At Large : Continuum of care
By Doug Cabral
Published: May 1, 2008
Friday, there were seven patients in the waiting room of the ambulatory surgical unit at the hospital. Six men, one woman. All of us were wearing backless johnnies. Not the best way to make a first impression on neighbors one hardly knows. Not even the costume one prefers when exchanging pleasantries with the guy you've been golfing or sailing with.
It was skin cancer day, MOHs surgery day. Take a slice, take a seat. If the surgeon did not get every cancer cell with the first slice, she took another. Each of us disappeared into the surgery and returned with a bandage on some exposed part, next time a larger bandage, and a larger, until the margins of the last slice were clear and the patching up could begin.
All the golfing, sailing, sunbathing, tennis and volleyball playing days of yesteryear had come home to roost (an obnoxious and damning phrase some ministers apparently favor) as basal and squamous cell carcinomas. These are the not usually life-threatening, but possibly disfiguring skin cancers. They are typically treated surgically, which is typically curative, but not fun, at all.

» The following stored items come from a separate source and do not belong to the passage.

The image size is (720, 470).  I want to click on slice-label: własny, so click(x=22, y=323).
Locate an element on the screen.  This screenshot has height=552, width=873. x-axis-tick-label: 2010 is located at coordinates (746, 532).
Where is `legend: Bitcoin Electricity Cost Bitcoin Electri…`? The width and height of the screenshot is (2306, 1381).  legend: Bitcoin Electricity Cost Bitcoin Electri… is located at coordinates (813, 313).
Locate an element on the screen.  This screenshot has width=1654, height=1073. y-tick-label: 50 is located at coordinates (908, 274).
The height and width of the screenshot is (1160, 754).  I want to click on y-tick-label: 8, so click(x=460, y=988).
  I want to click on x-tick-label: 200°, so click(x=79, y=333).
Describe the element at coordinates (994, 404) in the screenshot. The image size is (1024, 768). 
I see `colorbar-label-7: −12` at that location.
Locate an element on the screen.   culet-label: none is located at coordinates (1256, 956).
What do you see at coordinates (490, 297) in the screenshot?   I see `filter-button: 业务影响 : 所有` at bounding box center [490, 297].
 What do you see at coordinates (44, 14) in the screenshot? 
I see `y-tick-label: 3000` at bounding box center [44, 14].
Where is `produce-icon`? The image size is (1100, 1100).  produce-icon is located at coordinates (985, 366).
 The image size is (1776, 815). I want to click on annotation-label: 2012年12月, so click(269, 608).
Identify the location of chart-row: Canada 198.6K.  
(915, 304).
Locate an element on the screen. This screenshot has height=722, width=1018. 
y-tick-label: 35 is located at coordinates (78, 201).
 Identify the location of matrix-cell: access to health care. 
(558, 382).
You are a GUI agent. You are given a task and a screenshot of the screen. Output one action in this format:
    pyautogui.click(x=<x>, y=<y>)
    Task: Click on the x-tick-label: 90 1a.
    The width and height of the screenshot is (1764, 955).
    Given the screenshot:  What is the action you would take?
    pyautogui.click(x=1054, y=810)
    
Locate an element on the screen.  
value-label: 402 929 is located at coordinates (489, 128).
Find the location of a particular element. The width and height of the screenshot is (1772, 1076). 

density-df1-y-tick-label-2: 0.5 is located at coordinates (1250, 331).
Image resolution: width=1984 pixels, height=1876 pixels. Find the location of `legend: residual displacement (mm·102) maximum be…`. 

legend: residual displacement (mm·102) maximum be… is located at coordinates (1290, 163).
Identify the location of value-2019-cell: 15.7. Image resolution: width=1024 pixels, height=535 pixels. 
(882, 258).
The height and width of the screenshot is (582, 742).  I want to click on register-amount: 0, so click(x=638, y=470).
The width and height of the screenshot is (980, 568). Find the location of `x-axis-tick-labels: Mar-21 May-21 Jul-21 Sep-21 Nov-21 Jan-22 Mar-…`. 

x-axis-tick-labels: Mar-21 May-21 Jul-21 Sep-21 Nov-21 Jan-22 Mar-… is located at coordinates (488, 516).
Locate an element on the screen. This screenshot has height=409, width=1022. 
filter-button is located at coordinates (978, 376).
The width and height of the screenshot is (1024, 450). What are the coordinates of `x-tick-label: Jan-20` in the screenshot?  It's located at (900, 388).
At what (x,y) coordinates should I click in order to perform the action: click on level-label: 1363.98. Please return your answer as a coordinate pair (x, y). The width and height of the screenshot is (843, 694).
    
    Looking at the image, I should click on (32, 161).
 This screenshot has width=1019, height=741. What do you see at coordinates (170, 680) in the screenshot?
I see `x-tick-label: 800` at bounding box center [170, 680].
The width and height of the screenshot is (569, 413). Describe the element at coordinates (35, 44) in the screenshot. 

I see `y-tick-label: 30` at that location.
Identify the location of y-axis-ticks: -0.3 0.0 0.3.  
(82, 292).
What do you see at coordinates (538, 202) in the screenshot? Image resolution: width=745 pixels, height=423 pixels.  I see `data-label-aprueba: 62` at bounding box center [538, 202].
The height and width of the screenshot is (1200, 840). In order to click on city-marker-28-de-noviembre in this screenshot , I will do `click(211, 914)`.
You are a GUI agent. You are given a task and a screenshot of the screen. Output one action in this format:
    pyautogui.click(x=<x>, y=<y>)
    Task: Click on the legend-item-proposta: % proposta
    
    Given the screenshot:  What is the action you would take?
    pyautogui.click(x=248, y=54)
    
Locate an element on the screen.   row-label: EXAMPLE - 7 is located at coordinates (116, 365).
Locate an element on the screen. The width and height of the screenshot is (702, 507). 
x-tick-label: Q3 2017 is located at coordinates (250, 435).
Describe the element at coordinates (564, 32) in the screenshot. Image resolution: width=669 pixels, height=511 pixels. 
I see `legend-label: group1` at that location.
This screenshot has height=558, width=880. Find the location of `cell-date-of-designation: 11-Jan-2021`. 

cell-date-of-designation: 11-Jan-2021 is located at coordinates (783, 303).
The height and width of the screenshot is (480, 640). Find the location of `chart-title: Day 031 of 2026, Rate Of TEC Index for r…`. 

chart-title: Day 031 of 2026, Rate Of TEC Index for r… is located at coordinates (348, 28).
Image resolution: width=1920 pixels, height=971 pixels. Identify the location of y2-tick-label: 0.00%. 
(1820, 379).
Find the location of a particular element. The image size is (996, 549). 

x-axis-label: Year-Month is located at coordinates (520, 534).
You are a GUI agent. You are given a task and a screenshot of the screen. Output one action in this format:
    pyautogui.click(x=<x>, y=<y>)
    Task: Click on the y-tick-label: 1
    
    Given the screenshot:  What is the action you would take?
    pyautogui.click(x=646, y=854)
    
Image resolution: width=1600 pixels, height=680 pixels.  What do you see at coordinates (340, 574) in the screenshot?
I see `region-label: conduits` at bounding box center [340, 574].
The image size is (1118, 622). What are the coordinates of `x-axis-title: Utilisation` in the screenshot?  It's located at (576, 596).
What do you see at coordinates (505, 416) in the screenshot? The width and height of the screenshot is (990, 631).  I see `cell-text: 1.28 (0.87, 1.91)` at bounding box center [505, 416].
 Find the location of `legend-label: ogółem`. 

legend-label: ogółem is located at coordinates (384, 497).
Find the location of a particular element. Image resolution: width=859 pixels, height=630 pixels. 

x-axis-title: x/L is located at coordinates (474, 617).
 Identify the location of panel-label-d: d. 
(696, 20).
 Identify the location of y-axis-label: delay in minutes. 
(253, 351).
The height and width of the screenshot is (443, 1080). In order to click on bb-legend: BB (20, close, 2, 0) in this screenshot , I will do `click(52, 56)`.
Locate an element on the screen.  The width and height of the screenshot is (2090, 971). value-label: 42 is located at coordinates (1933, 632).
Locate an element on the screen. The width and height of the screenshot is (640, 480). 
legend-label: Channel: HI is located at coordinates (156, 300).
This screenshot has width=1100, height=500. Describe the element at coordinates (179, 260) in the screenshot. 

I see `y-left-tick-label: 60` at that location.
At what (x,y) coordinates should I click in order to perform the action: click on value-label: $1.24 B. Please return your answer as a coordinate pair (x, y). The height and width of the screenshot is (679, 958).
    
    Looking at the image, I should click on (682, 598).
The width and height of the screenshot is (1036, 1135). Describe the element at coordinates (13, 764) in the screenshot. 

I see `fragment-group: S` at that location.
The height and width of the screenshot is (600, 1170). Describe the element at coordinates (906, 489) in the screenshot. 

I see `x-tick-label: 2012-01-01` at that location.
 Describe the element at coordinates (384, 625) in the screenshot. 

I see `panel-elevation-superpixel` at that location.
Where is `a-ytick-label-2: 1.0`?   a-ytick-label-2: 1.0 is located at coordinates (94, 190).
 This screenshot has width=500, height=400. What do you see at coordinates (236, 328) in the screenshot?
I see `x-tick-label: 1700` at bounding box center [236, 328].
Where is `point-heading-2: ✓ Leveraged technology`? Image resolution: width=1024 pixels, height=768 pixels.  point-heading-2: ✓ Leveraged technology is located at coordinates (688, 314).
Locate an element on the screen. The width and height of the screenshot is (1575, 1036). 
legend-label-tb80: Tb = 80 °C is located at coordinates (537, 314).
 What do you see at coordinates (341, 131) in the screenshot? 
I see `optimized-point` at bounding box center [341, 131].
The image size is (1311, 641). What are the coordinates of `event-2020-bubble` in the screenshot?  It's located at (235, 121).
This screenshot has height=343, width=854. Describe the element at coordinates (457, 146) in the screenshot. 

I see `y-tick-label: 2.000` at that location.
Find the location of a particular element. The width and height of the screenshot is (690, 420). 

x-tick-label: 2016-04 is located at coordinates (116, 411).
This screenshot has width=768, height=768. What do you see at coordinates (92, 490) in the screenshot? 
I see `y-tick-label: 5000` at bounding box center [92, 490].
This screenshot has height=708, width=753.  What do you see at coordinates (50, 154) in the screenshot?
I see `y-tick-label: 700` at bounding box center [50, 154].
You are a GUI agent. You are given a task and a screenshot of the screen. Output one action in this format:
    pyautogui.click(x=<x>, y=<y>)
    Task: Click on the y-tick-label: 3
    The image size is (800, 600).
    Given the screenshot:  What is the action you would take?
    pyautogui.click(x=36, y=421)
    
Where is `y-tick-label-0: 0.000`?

There were two wives sitting with their husbands among the waiting room flock, their eyes widening each time hubby returned from the surgery with a nose- or cheek-engulfing bandage, clutching at his back to hold onto whatever modesty might be salvaged from the occasion. The two husbands winced at the cracks their wives made about the inelegant wardrobe and the growing gauze and tape patches and how, they didn't know, but maybe it was an improvement and could the surgeon make a small adjustment to the tilt of the nose, which had always seemed more expressive than it ought to have ideally been. The husbands winced, but they didn't want their affectionate abusers to leave.
I was reminded of John Bayley, the critic and reviewer, who was the novelist Iris Murdoch's partner and sole caregiver as a withering illness drew Iris away and them together. Not that such a dreadful circumstance was common to any of us in the waiting room Friday. Mr. Bayley described his and his wife's life together in an affecting little book entitled "Elegy for Iris" (New York: St. Martin's Press, 1999). In it he describes the awakening of his love of Ms. Murdoch, as she cycled around Oxford, England, where they both studied and taught. He saw her through a window as she rolled by, and he was smitten at once. His pursuit of her affection was awkward, hopelessly unself-confident, and her response to his attentions appeared to have been indifferent at first, then obscure, then resigned, then devoted.
By the way, I know I've upset the gender order here, invoking Bayley, who was unafflicted, and Murdock, who was medically beset. But, that's all right, it would have worked between them the same way, had she been he, and well, and he she, and not. After all, at the core of their continuity were many tributaries of many affections, humor among the most prominent.
"We can still talk as we did then," John Bayley writes, "but it doesn't make sense anymore, on either side. I can't reply in the way I used to do then, but only in the way she speaks to me now. I reply with the jokes or nonsense that still makes her laugh. So we are still part of each other." Still part of one another, and as for the parts that have been cut away, neither cares.
Of the late years of his marriage to Murdock, Bayley writes, "Every day we move closer and closer together. We could not do otherwise. There is a certain comic irony - happily, not darkly comic - that after more than forty years of taking marriage for granted, marriage has decided it is tired of this, and is taking a hand in the game. Purposefully, persistently, involuntarily, our marriage is now getting somewhere. It is giving us no choice - and I am glad of that."
And, at last, evident in the habits of the two couples spending the long, uncomfortable day in waiting room of the ambulatory surgical unit, it was the continuum of caring that mattered, a happy obligation accepted.